Moral: Don't send "surprises" unless you are sure of the hand by which they are sent.
There are no letters between October, 1776, and January, 1777, which means that John Adams had a happy visit at home with his dear ones. A winter, too, of tremendous excitement, of breathless waiting for mails and despatches. We can see Mr. Adams in his arm chair, one January day, trying to read—let us say Xenophon! he would be good reading in those days—one eye on the book, the other out of window: Madam Abigail opposite, with Abby beside her, both at their tambour work.
"Isn't it time he was here?" says Mr. Adams for the tenth time; and he gets up and starts on parasangs of his own up and down the room. Madam Abigail probably suggests patience, after the manner of women, but she looks out of window just as often as he does.

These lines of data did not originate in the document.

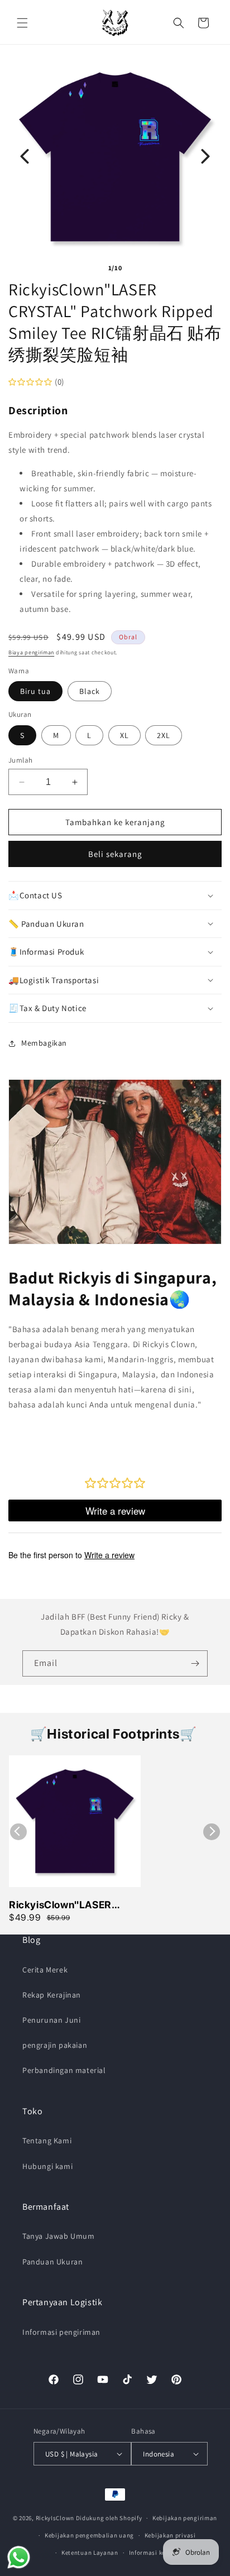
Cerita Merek (45, 1970)
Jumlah (20, 760)
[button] (22, 23)
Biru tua (35, 691)
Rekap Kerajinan (51, 1995)
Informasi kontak (154, 2552)
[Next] (205, 156)
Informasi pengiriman (61, 2332)
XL (124, 735)
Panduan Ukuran (52, 2262)
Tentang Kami (46, 2141)
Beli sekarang (115, 854)
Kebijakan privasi (170, 2535)
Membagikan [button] (44, 1043)
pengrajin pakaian (54, 2045)
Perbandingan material (64, 2070)
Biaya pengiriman (31, 652)
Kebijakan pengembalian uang (89, 2535)
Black (89, 691)
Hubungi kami (47, 2166)
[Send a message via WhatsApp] (19, 2557)
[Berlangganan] (195, 1663)
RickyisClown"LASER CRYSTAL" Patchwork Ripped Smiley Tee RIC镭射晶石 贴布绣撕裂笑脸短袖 (74, 1905)
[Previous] (24, 156)
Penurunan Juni (51, 2020)
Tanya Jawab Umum (58, 2236)
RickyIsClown (55, 2518)
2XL (163, 735)
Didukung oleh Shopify (109, 2518)
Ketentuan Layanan (89, 2552)
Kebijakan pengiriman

At last! at last comes the clatter of hoofs. The post-rider (only nine years old, and he has ridden all the way from Boston!) is here. The gate clicks, and Master Johnny's legs come flying up the path. He is waving a paper over his head; I don't know who gets to the door first, but I seem to see the Head of the Family tearing the despatch open in unstatesmanlike haste.
On Christmas night, he reads, General Washington crossed the Delaware above Trenton, amid ice and snow, storm and tempest. He surprised the British camp, captured a thousand Hessians and carried them off with him to Pennsylvania.